Simultaneously, the city’s infrastructure underwent its changes as Atlanta has become an enterprise in and of itself. The city skyline now represents a space in which African-American creatives, entrepreneurs, and tech startups alike can thrive without lack. Resources are in abundance, and the city is in a critical period in which its inhabitants are threatened by the realities of outside interests, hacking away at its integrity. But, on the flip side, enlarging its ever-reaching scope.
Atlanta is now inescapable, and if you’re paying attention, you’ll find that its evolution mirrors that of hip hop itself. Since its birth in 1973, in the city of the Bronx, hip hop has undoubtedly gone from rebellious problem child to an endearing showpiece. Hip hop has entered rooms not traditionally built for its presence, sparking conversations not traditionally associated with its being. In addition, hip hop has influenced every part of a culture not traditionally crafted for its consumption. So, when discussing a moment to highlight the effect of hip hop on popular culture, politics, entrepreneurship, technology and business, what better setting to select than one whose story effortlessly matches the resilience of this beloved genre and culture? Welcome, the first annual REVOLT Summit x AT&T in Atlanta.
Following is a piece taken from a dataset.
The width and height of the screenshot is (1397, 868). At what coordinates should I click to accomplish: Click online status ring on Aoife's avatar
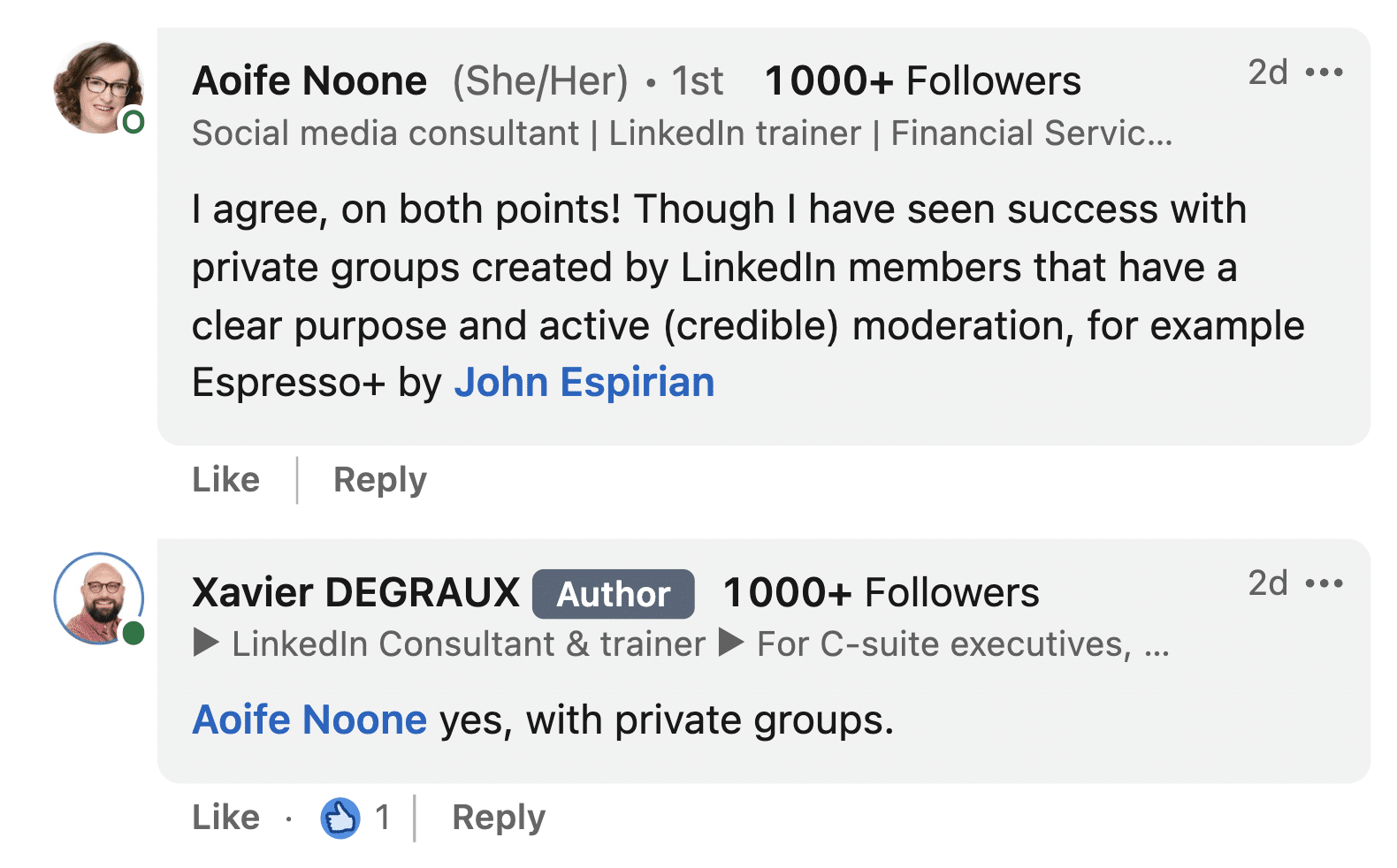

Setting up shop in the city’s 787 Windsor venue — a central hub for the Atlanta’s most exciting activations — Revolt Summit x AT&T was a rallying cry for Black excellence. Over the three-day event, crowds of hungry young Black people descended upon the site in search of inspiration and guidance in navigating the current landscape of hip hop. The three-day meeting of hustlers coincided during a powerful time in hip hop as we commemorated the 25th anniversary of The Notorious B.I.G.’s Ready To Die debut along with the anniversary of Tupac Shakur’s death.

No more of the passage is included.